Initial Laboratory Evaluation for Tick Bites in Children
For a 10-year-old boy with a tick bite, initial laboratory testing should include complete blood count (CBC) with differential, liver function tests, and serological testing for tick-borne rickettsial diseases, with PCR testing of whole blood if symptoms are present. 1, 2
Initial Assessment Algorithm
Clinical History Assessment
- Determine tick attachment duration (≥36 hours increases risk)
- Assess for symptoms (fever, headache, rash, myalgias)
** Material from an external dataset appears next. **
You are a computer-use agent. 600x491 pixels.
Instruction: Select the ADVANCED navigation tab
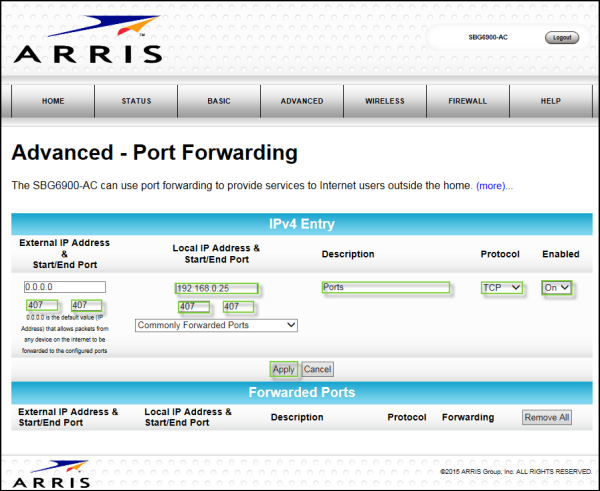(x=302, y=101)
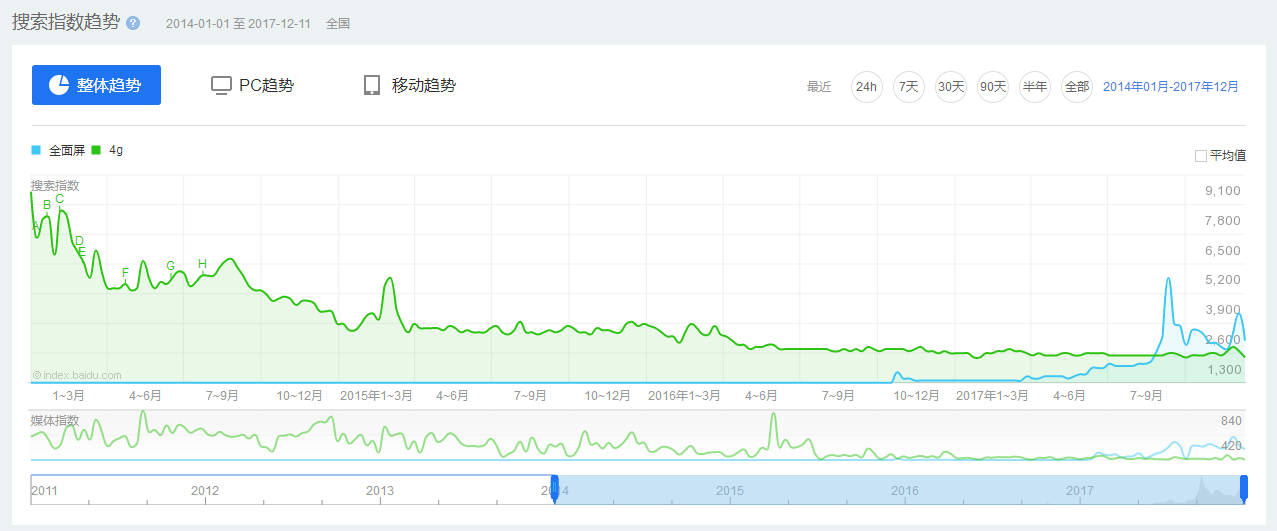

- Document geographic location of exposure
- Note time since tick bite occurred
Laboratory Testing Based on Presentation:
A. Asymptomatic Child with Tick Bite
- No laboratory testing is recommended for asymptomatic individuals following tick bites 2
- Monitor for 30 days for development of symptoms
B. Symptomatic Child with Tick Bite
Timing of Laboratory Testing
The timing of laboratory testing is crucial as false negatives are common in early testing:
- 0-7 days post-bite: Serological tests generally negative and insensitive 2
- 7-15 days post-bite: Both IgM and IgG antibodies usually detectable 2
- 2-4 weeks post-bite: Convalescent serology recommended for confirmation 1, 2
Important Considerations
Do not delay treatment for test results: If clinical suspicion is high for tick-borne disease, start appropriate antibiotic therapy (typically doxycycline) while awaiting test results 1, 2
Recognize limitations: Up to 40% of patients with Rocky Mountain Spotted Fever (RMSF) do not report a history of tick bite, so absence of known tick exposure should not exclude testing when clinically indicated 1
Avoid unnecessary testing: Testing ticks themselves or asymptomatic patients is not recommended 2
Consider geographic risks: Different tick-borne diseases are endemic to different regions, which should guide testing choices 1
Common Pitfalls to Avoid
Waiting for positive serology before treatment: IgM and IgG antibodies are typically not detectable before the second week of illness; therefore, serology will not be useful in diagnosing infection in its earliest stages 1
Relying on tick identification: Most people do not realize they were bitten by a tick, so identification of the specific tick is often not possible and should not delay evaluation 3
Missing the diagnosis due to nonspecific symptoms: Tick-borne diseases often begin with non-specific flu-like symptoms that can be misdiagnosed as viral illnesses 4
Overlooking severe presentations in children: While often mild, tick-borne illnesses can cause severe manifestations in children, including central nervous system involvement 5
Focusing only on Lyme disease: Multiple tick-borne pathogens may co-exist in the same geographic area, requiring consideration of various diseases 1
Remember that between 24-48 hours of tick attachment is typically required for most disease transmission, but monitoring should continue for a full 30 days after the bite 2, 4.